Tilt-a-Whirl
A Poetry Sporadical of Repeating Forms
Eine Kleine Kammermusik
In Language (1922), linguist Otto Jespersen describes a reading experiment
for speed and comprehension in which women overwhelmingly outperformed men.
This proves, he says, that women’s minds have “vacant chambers” in which they
promptly accommodate new information, whereas men’s minds are already
full of weighty thoughts which slow down such acquisition.
by Mary Cresswell
Yes, I’ve heard about the vacant chambers of my mind.
Are you here because you hope to fill the vacant chambers of my mind?
Perhaps it’s love that brings us here tonight. Destiny, perhaps,
not just a cultivated chance to fill and limber up my mind.

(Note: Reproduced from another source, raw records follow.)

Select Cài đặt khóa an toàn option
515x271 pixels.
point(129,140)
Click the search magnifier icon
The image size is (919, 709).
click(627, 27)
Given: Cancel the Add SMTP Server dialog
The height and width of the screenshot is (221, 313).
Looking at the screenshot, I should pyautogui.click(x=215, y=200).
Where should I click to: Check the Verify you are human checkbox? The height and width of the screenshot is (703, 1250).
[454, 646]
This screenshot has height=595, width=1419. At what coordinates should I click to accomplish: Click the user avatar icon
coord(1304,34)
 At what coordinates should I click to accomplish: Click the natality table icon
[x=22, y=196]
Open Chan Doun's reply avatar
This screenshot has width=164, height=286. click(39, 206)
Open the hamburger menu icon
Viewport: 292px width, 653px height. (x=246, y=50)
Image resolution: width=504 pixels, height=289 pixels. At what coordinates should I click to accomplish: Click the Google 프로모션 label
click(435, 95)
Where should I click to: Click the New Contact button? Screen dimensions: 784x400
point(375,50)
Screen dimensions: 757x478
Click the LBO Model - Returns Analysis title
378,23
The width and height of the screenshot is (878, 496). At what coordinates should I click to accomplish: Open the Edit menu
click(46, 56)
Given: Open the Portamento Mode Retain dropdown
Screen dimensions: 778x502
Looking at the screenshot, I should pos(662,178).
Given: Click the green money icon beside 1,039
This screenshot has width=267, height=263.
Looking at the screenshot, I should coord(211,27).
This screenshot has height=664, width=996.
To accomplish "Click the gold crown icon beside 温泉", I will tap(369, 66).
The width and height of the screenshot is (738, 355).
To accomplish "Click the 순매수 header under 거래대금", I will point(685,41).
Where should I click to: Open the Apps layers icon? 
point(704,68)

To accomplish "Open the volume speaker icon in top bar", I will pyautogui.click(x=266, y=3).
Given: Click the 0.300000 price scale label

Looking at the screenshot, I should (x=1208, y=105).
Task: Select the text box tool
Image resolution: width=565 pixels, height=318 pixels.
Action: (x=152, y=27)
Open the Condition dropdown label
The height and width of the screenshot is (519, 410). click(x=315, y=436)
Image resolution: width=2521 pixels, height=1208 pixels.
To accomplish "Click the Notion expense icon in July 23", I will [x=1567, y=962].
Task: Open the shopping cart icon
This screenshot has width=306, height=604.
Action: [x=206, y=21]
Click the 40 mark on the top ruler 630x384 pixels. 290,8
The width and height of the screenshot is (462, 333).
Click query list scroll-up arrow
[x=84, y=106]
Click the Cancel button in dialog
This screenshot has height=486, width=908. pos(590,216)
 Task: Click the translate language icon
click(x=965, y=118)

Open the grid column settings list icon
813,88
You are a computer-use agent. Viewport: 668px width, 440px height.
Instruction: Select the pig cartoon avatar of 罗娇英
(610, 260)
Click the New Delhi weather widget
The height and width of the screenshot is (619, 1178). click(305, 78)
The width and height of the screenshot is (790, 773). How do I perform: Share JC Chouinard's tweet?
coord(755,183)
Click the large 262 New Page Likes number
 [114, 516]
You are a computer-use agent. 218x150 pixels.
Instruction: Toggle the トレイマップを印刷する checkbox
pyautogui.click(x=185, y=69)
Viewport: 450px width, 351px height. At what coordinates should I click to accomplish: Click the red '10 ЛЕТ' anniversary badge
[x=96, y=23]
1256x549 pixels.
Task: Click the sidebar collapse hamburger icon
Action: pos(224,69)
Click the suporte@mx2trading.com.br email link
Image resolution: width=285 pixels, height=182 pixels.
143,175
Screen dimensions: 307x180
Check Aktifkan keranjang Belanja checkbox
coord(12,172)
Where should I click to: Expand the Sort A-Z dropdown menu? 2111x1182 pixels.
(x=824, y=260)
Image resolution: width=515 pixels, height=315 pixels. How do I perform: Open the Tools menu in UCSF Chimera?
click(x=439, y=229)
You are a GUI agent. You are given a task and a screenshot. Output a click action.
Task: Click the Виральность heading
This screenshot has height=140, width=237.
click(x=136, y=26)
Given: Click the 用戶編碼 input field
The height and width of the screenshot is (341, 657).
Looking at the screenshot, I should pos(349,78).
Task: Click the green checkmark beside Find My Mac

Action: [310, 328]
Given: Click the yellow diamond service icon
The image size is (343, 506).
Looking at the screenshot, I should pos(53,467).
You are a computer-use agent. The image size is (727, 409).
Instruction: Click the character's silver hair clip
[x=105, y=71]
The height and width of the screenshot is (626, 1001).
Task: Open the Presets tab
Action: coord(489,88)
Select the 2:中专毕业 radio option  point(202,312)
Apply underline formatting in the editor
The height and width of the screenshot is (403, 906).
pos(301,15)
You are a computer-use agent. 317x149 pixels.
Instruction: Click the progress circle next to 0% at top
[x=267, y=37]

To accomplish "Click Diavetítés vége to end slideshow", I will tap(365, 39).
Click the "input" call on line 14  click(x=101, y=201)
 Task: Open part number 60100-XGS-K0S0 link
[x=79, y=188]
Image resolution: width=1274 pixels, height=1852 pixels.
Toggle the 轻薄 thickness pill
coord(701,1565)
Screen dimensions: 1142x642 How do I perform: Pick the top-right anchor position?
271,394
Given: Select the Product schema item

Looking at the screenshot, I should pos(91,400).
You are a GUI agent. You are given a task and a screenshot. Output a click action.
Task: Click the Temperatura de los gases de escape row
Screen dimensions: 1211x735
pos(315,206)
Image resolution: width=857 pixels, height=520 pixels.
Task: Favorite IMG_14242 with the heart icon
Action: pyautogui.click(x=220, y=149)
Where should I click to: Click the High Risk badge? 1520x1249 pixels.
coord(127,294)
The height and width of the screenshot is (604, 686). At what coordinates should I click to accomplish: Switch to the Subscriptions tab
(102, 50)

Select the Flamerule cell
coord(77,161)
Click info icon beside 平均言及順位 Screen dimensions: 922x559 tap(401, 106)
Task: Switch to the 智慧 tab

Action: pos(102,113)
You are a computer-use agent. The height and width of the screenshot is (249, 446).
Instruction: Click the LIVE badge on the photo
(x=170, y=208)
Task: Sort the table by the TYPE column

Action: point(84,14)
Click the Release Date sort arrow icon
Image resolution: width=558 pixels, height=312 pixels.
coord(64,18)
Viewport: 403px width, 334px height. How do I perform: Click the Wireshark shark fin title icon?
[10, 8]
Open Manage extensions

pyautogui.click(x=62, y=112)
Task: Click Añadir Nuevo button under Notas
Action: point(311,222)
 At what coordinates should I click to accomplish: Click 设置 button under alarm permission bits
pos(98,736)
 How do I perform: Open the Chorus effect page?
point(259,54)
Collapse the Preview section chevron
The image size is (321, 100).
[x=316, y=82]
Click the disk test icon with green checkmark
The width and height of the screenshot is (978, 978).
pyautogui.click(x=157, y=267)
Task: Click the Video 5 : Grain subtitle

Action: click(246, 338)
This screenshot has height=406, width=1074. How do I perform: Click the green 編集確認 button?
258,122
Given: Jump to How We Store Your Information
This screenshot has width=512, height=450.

I’ve spoken long with Professor Freud. He knows of course the most
efficient way those pesky little chambers should be mined.
But nostalgia isn’t what it used to be. I find it handy, though,
when I wish to riddle through the embers of my mind.
Absent and alone, I read—I write—I tap my foot and listen
as sonatas and fugues still the quaking tremors of my mind.
Each dawn a raven returns from the trackless deeps
with a feather to thrill the vacant chambers of my mind.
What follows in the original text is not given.